## What you have to do:
Each line from the first down to the one containing "688x373 pixels." should be returned exactly as it appears below.

Stored entries:

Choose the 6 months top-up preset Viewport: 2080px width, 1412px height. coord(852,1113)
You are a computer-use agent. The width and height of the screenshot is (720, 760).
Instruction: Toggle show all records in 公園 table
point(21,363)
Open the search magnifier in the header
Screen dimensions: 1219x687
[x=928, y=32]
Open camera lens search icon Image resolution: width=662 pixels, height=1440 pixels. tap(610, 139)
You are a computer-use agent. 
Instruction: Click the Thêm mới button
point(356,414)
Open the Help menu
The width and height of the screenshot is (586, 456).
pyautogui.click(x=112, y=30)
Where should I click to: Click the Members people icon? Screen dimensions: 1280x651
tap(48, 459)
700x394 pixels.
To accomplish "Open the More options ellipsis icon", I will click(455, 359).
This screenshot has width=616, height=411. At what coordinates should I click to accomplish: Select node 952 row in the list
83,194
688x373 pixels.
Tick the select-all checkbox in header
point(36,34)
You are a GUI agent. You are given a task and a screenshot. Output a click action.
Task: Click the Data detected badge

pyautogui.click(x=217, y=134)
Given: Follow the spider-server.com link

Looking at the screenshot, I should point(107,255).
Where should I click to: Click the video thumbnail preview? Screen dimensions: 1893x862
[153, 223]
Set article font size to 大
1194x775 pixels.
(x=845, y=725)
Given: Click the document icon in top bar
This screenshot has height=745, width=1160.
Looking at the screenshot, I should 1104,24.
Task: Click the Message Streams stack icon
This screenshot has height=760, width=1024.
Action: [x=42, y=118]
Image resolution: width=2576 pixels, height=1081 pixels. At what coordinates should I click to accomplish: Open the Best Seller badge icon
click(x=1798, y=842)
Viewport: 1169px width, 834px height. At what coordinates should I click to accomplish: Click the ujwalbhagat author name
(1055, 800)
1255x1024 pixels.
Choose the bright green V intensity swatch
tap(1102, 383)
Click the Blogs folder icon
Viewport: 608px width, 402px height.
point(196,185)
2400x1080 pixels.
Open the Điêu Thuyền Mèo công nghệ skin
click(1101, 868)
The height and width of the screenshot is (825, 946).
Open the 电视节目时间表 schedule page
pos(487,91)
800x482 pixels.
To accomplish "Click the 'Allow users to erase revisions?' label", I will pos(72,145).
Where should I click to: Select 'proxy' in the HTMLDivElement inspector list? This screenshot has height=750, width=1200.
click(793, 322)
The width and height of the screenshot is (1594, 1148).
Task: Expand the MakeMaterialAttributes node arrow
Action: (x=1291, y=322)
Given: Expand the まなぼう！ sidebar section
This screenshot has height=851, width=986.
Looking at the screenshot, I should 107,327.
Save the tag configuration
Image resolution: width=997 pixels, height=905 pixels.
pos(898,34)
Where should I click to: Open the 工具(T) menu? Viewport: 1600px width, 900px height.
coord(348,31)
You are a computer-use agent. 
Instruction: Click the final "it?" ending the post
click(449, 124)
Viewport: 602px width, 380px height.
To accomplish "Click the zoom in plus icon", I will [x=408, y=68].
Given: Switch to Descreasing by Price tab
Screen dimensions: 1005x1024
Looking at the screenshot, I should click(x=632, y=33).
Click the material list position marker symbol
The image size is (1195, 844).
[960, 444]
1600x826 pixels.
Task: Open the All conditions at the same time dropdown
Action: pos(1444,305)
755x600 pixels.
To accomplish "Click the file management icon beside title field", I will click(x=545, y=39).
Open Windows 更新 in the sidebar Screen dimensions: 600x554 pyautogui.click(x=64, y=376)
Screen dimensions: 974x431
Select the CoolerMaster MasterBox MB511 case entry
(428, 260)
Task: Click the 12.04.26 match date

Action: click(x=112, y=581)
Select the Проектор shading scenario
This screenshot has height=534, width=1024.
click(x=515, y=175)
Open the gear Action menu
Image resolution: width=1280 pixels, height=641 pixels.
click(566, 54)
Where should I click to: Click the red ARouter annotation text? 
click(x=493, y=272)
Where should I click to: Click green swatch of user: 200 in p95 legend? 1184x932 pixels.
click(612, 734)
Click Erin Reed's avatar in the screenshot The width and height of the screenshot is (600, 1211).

## Result for this task:
Choose the 6 months top-up preset Viewport: 2080px width, 1412px height. coord(852,1113)
You are a computer-use agent. The width and height of the screenshot is (720, 760).
Instruction: Toggle show all records in 公園 table
point(21,363)
Open the search magnifier in the header
Screen dimensions: 1219x687
[x=928, y=32]
Open camera lens search icon Image resolution: width=662 pixels, height=1440 pixels. tap(610, 139)
You are a computer-use agent. 
Instruction: Click the Thêm mới button
point(356,414)
Open the Help menu
The width and height of the screenshot is (586, 456).
pyautogui.click(x=112, y=30)
Where should I click to: Click the Members people icon? Screen dimensions: 1280x651
tap(48, 459)
700x394 pixels.
To accomplish "Open the More options ellipsis icon", I will click(455, 359).
This screenshot has width=616, height=411. At what coordinates should I click to accomplish: Select node 952 row in the list
83,194
688x373 pixels.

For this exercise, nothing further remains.